*** SUPPLIED MATERIAL ***

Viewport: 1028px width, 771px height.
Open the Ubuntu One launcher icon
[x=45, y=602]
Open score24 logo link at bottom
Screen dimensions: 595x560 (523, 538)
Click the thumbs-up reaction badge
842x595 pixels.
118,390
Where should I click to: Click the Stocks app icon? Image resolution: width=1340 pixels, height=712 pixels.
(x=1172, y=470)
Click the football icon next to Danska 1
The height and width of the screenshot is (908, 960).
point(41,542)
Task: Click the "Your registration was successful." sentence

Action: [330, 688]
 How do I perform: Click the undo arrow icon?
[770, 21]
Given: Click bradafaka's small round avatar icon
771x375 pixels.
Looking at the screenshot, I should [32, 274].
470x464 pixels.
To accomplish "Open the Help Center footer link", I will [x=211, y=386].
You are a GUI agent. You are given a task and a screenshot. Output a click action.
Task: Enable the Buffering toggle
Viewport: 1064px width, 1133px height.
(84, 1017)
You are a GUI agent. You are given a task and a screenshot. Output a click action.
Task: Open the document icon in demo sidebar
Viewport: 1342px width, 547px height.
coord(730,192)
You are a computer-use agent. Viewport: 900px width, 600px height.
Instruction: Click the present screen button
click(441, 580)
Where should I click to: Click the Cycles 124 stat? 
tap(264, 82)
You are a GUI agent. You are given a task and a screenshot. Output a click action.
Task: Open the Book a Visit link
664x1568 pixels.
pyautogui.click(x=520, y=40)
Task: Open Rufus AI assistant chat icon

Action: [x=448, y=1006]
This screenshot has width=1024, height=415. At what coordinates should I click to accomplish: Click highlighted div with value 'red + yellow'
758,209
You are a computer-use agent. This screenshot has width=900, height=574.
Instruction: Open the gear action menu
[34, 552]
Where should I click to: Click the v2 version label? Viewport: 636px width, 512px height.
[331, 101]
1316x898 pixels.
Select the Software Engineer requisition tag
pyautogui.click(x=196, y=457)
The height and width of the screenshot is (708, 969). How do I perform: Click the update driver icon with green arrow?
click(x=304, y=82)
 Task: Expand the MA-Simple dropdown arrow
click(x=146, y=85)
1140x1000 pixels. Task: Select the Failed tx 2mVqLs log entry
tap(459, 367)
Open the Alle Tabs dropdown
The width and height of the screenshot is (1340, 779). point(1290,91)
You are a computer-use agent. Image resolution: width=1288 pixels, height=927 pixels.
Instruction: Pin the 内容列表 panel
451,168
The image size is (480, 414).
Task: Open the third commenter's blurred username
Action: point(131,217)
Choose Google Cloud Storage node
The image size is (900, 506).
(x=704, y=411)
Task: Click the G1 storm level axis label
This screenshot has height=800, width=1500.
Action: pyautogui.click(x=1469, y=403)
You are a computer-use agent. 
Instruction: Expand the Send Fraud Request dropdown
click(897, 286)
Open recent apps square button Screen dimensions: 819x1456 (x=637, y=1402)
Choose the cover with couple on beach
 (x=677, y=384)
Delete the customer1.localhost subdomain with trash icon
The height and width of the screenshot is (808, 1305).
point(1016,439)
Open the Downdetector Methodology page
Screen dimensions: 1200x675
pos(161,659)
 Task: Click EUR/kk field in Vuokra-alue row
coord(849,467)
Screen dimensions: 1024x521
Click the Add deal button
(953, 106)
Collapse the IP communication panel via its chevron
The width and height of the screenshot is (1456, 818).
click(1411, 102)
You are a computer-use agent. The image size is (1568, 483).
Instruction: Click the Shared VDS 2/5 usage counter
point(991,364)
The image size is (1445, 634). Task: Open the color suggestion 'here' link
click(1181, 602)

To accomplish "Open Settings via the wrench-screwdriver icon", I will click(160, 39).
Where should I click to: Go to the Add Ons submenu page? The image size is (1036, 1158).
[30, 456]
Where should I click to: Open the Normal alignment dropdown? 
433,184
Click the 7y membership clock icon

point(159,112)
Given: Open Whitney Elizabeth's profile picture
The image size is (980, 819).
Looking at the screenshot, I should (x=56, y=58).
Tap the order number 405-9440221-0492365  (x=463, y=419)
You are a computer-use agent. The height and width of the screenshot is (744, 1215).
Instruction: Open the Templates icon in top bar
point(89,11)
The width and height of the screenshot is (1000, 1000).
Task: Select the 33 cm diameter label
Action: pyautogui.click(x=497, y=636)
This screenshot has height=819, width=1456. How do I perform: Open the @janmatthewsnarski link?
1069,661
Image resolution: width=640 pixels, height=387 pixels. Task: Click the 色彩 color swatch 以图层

***

INSTRUCTIONS FOR THE TASK ▸
Restate word for word only the lines above from the line containing "Given: Open Whitney" to the line containing "You are a computer-use agent. The height", both of them included.

TASK OUTPUT ▸
Given: Open Whitney Elizabeth's profile picture
The image size is (980, 819).
Looking at the screenshot, I should (x=56, y=58).
Tap the order number 405-9440221-0492365  (x=463, y=419)
You are a computer-use agent. The height and width of the screenshot is (744, 1215).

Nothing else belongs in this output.